S3 Leak: 3,000 Permanent Account Number (PAN) cards and National ID (Aadhaar) cards from India
In the normal course of scanning for open/exposed/vulnerable Amazon S3 buckets, I discovered a bucket containing roughly 3,000 imaged of Permanent Account Number (PAN) cards and National ID (Aadhaar) cards from India.
After concluding the images and PDFs appeared to be sensitive identification documents I immediately attempted to make contact with India's CERT team to notify them of this data leak. I can confirm roughly 3 weeks after notice was provided that action has been taken to secure the S3 bucket.
It is unclear who the owner of the Amazon S3 bucket is/was. From the types of documents being added, the frequency, and from how some of the images look -- my best guess is that some type of scanner was set to upload (or backup) files to this S3 bucket.
I would like to thank India's CERT team for their assistance in securing this S3 bucket.
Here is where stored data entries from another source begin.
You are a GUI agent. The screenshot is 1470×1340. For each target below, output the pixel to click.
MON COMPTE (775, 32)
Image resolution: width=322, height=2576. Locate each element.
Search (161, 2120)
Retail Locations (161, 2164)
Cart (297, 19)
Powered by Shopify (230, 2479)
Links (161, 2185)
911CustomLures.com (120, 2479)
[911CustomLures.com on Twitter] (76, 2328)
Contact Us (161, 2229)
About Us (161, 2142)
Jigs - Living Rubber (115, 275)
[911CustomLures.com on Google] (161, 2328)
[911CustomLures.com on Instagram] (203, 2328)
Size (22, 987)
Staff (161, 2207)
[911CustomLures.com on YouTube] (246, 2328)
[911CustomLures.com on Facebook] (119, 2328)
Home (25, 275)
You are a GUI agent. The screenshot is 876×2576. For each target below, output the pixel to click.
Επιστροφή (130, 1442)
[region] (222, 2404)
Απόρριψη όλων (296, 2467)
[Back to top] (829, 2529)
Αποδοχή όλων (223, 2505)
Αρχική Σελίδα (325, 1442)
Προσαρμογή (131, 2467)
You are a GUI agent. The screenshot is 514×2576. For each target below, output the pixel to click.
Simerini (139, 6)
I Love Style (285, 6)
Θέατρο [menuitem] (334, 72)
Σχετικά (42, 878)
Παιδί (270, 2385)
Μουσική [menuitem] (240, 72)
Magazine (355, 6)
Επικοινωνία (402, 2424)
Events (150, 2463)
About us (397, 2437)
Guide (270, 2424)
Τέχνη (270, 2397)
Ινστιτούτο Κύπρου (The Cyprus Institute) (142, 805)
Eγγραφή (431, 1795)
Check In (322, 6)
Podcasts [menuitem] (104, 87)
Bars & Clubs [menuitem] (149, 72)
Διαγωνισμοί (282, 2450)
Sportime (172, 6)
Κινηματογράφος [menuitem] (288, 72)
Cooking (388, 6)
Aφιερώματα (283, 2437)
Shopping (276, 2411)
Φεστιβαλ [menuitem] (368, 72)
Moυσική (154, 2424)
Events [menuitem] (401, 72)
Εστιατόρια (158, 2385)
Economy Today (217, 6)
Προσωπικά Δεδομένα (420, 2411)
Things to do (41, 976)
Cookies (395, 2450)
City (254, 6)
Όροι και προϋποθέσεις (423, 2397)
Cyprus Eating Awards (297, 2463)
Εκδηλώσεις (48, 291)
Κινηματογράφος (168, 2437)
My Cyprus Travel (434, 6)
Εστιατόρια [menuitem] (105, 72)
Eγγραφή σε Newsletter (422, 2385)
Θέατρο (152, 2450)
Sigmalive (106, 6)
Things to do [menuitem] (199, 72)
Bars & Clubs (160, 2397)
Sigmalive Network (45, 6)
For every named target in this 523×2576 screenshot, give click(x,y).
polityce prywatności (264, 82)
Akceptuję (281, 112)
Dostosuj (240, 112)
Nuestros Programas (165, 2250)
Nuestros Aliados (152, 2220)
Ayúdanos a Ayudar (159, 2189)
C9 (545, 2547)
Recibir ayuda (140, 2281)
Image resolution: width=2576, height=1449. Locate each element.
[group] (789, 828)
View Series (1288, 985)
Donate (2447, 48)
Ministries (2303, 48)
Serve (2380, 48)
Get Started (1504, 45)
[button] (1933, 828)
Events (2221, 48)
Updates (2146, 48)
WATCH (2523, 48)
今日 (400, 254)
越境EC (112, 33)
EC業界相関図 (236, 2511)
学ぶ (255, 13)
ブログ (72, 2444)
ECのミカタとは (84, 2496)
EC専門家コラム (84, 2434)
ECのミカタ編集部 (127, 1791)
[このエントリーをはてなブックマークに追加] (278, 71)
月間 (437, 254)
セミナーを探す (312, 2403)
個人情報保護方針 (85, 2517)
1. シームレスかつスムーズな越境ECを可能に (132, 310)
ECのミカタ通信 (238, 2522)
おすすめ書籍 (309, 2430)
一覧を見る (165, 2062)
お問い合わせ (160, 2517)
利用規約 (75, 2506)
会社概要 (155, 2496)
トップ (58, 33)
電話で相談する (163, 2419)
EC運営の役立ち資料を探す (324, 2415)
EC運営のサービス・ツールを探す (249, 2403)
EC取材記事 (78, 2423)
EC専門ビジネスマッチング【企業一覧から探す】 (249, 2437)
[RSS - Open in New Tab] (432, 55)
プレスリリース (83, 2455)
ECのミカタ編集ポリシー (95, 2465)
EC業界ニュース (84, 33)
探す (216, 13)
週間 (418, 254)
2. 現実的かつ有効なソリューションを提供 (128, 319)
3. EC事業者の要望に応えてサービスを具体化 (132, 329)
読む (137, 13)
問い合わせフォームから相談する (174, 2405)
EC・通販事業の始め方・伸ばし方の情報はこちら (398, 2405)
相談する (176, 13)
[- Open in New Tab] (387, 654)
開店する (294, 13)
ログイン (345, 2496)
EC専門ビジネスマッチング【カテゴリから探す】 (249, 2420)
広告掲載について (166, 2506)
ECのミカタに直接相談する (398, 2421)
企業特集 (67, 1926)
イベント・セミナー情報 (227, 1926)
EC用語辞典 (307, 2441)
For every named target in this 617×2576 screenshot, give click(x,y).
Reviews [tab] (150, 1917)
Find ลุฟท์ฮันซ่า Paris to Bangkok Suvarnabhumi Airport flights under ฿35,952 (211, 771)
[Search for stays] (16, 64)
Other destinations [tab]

|December 1, 2018||Open bucket discovered.|
|December 2, 2018||Email sent to India's CERT team.|
|December 2, 2018||Acknowledgement email from India's CERT team with a reference number.|
|December 5, 2018||Follow up email sent.|
|December 5, 2018||CERT team indicated they are in touch with Amazon.|
|December 21, 2018||Asked a contact for assistance with resolving this issue.|
|December 22, 2018||CERT tean confirms the S3 bucket is now secured.|
What's in the bucket:
The S3 bucket contained roughly 4,800+ files -- mostly images, but it also contained PDFs.
An example file path is:
The "absolutegenericdocument-" level folder had 4 folders that contained distinctly different types of documents.
Within each of the "absolutegenericdocument-" level folders the documents were organized by year/month/day/file.
Side note: The irony of a an S3 bucket full of sensitive data being named things like "private-documents" and "absolutegenericdocument" is not lost on me. They could have named the folders something like "totally-meant-to-leak-this".
The "absolutegenericdocument-1" folder appeared to contain primarily images of Permanent Account Number (PAN) cards. It also contains some PDFs of images as well.
Document count: 1,142 images
The "absolutegenericdocument-2" folder appeared to contain images of India‘s national ID card known as “Aadhaar”.
Document count: 1,109 images.
The "absolutegenericdocument-3" folder appears to contain miscellaneous images of people, mostly "head shots" -- like the type of photo you'd use for an ID
Document count: 1,082 images.
The "absolutegenericdocument-4" folder appears to contain "pay in slips" PDFs.
Document count: 942 PDFs.
The S3 bucket was still being actively updated with new images as of December 21st -- the date I received assistance from a contact who helped me escalate this report.